Youssef Achami

Personal information
- Date of birth: 31 July 1976 (age 48)
- Place of birth: Agadir, Morocco
- Height: 1.87 m (6 ft 2 in)
- Position(s): Forward

Senior career*
- Years: Team / Apps / (Gls)
- –2003: Raja Casablanca / 0 / (0)
- 2003–2004: K.V.S.K. United / 0 / (0)
- 2004–2005: FC Eindhoven / 16 / (4)

= Youssef Achami =

Moroccan footballer

 Youssef Achami (born 31 July 1976 in Agadir) is a former Moroccan footballer.

==Club career==
Achami was part of the generation of Raja Casablanca players who experienced a period of exceptional success, with the club winning six consecutive Botola titles and two Moroccan Throne Cups. Achami helped Raja Casablanca win the 2000 CAF Super Cup and scored a goal for the club in the group stage of the 2000 FIFA Club World Championship.

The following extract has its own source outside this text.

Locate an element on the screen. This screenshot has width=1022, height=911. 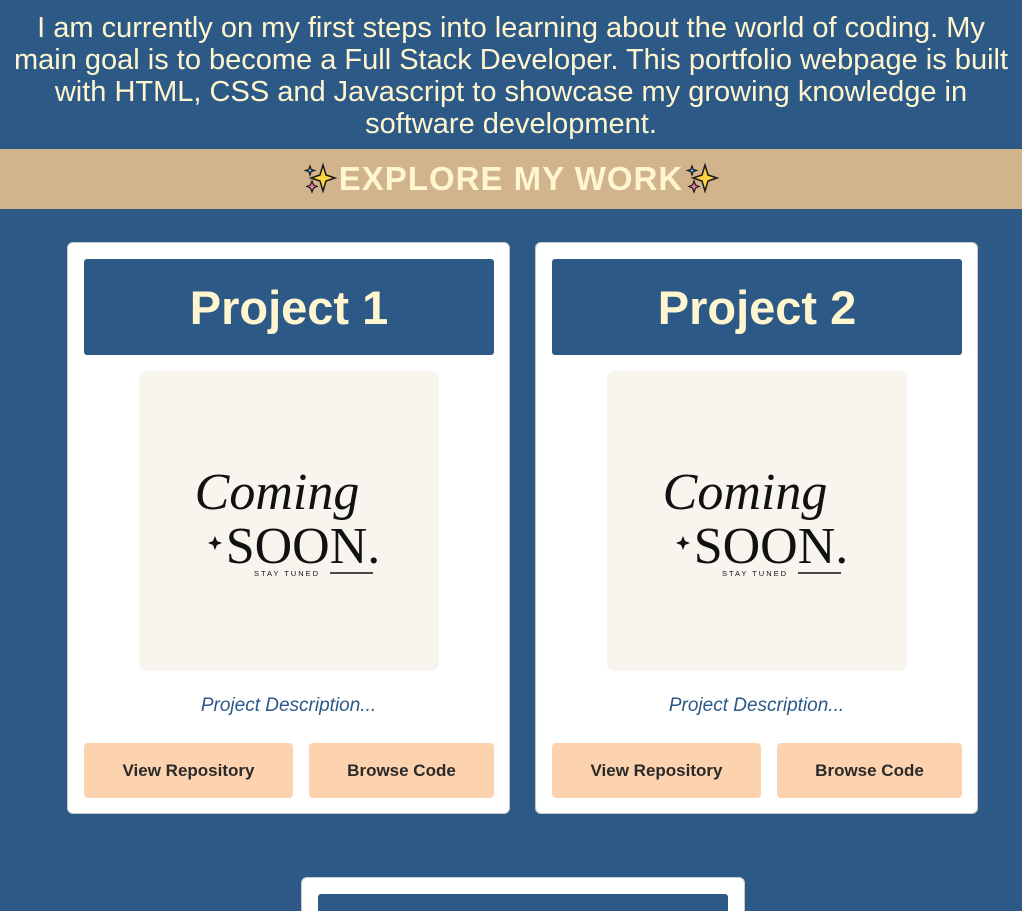
explore-banner: EXPLORE MY WORK is located at coordinates (511, 179).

In 2003, Achami moved abroad, joining Belgian third division side K.V.S.K. United Overpelt-Lommel where he led the club in scoring with 15 goals. A spell in the Netherlands with FC Eindhoven followed.

After he retired from playing football, Achami became a coach. He had spells as assistant manager at Wydad Casablanca and OC Safi.